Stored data
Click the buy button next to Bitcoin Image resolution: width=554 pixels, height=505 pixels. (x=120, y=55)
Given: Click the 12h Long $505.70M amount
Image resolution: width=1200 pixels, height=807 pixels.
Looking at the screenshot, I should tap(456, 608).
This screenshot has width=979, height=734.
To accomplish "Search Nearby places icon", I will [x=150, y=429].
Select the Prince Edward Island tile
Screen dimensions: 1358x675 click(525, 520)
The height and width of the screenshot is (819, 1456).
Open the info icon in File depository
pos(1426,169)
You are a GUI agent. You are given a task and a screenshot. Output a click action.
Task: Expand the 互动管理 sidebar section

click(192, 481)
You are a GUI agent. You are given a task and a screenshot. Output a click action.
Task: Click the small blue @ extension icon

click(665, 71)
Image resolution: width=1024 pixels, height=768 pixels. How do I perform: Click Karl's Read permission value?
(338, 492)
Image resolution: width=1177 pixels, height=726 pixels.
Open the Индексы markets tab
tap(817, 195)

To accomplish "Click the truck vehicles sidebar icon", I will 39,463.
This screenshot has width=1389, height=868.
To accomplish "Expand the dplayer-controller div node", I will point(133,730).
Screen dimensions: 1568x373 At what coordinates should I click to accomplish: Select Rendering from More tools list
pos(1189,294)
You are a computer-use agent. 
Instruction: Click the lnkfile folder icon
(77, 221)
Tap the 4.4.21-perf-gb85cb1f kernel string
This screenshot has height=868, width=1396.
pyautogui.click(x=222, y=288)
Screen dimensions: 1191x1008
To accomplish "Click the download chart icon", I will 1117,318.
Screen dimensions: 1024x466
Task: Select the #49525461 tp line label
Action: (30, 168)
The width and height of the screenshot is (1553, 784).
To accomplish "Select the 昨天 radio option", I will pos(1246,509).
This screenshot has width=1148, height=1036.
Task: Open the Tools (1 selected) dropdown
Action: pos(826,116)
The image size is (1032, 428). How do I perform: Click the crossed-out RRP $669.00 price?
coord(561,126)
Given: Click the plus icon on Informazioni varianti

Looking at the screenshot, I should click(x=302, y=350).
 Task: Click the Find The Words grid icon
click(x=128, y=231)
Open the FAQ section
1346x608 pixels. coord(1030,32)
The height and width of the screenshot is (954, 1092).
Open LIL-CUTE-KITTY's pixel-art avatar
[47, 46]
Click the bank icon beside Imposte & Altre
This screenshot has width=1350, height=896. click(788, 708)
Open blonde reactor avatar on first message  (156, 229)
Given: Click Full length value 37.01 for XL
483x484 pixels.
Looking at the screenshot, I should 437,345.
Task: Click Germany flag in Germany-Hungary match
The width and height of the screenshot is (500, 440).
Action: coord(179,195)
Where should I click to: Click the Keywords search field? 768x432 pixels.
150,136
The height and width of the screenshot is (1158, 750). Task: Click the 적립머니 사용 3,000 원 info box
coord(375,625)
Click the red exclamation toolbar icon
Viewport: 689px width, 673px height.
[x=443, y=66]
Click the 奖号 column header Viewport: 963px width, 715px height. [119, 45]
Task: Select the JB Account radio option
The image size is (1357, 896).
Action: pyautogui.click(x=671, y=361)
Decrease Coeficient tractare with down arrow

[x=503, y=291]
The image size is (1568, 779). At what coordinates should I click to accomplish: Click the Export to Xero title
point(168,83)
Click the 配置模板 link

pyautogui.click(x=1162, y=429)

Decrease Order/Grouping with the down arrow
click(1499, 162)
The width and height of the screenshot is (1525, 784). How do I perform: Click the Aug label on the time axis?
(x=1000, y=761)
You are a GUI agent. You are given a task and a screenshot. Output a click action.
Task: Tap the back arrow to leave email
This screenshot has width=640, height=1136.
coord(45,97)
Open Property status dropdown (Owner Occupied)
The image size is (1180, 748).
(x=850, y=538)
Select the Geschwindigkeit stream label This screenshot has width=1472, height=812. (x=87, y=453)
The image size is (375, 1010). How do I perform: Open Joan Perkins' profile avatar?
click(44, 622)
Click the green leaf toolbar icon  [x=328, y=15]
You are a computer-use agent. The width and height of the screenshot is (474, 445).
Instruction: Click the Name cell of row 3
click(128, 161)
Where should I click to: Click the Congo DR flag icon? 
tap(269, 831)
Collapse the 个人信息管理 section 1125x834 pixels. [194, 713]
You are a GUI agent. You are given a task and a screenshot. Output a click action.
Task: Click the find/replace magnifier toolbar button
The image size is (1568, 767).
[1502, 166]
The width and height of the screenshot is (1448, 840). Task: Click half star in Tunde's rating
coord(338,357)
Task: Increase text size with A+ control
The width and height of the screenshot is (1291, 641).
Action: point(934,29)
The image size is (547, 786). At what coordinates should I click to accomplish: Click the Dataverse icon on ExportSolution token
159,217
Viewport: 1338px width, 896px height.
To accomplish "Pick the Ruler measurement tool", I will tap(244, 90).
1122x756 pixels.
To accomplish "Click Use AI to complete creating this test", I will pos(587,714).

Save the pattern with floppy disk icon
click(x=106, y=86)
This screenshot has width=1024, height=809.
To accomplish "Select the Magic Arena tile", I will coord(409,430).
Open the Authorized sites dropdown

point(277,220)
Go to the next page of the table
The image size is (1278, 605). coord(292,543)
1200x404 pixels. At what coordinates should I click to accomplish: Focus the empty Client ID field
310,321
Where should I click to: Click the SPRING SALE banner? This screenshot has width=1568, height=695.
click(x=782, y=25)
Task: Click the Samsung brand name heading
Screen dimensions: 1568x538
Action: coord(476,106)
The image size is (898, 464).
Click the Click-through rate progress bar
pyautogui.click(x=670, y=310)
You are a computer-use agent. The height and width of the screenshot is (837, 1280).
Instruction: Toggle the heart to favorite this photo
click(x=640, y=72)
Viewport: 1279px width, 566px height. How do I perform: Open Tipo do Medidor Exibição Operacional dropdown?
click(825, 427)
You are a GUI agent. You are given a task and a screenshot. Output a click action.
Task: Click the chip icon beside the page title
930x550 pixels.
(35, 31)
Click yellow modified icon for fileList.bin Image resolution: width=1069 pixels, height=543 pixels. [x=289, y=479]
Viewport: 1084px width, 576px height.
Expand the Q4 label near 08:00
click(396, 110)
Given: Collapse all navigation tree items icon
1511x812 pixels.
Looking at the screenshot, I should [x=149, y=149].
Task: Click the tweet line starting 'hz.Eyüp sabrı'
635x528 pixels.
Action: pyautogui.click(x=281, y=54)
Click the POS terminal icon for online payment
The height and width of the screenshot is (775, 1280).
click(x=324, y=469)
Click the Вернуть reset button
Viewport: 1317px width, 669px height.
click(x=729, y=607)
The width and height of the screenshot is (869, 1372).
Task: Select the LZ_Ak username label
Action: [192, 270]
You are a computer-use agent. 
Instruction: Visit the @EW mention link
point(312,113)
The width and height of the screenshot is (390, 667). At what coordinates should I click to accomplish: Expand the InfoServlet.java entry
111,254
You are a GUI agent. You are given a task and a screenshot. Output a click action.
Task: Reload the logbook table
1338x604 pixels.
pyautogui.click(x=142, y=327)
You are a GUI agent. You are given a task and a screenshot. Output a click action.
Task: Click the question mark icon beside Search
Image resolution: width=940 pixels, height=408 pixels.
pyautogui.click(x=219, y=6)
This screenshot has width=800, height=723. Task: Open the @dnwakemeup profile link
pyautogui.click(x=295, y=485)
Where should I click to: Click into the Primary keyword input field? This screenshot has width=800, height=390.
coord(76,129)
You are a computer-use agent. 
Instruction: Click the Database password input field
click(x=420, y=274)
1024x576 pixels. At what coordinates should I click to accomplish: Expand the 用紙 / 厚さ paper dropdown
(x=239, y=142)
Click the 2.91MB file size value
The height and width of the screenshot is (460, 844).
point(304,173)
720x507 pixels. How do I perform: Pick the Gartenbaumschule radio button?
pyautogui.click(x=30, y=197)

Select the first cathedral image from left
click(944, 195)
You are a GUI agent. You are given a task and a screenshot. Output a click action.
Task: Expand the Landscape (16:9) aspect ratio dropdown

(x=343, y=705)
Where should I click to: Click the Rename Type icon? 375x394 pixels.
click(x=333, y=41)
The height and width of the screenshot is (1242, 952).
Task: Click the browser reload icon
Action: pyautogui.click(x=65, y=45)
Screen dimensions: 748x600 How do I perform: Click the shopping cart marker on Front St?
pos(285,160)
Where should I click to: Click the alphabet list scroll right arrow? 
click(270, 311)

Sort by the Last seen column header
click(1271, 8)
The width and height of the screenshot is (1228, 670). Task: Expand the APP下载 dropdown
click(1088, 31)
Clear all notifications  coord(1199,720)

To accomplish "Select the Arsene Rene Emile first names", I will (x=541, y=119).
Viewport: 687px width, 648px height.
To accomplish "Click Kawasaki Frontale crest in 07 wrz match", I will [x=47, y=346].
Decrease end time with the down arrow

Problem details: After locating the line that contains "The width and height of the screenshot is (1553, 784).", please copy exactly every line from the start of the records through it, and nothing else.

Worked solution:
Click the buy button next to Bitcoin Image resolution: width=554 pixels, height=505 pixels. (x=120, y=55)
Given: Click the 12h Long $505.70M amount
Image resolution: width=1200 pixels, height=807 pixels.
Looking at the screenshot, I should tap(456, 608).
This screenshot has width=979, height=734.
To accomplish "Search Nearby places icon", I will [x=150, y=429].
Select the Prince Edward Island tile
Screen dimensions: 1358x675 click(525, 520)
The height and width of the screenshot is (819, 1456).
Open the info icon in File depository
pos(1426,169)
You are a GUI agent. You are given a task and a screenshot. Output a click action.
Task: Expand the 互动管理 sidebar section

click(192, 481)
You are a GUI agent. You are given a task and a screenshot. Output a click action.
Task: Click the small blue @ extension icon

click(665, 71)
Image resolution: width=1024 pixels, height=768 pixels. How do I perform: Click Karl's Read permission value?
(338, 492)
Image resolution: width=1177 pixels, height=726 pixels.
Open the Индексы markets tab
tap(817, 195)

To accomplish "Click the truck vehicles sidebar icon", I will 39,463.
This screenshot has width=1389, height=868.
To accomplish "Expand the dplayer-controller div node", I will point(133,730).
Screen dimensions: 1568x373 At what coordinates should I click to accomplish: Select Rendering from More tools list
pos(1189,294)
You are a computer-use agent. 
Instruction: Click the lnkfile folder icon
(77, 221)
Tap the 4.4.21-perf-gb85cb1f kernel string
This screenshot has height=868, width=1396.
pyautogui.click(x=222, y=288)
Screen dimensions: 1191x1008
To accomplish "Click the download chart icon", I will 1117,318.
Screen dimensions: 1024x466
Task: Select the #49525461 tp line label
Action: (30, 168)
The width and height of the screenshot is (1553, 784).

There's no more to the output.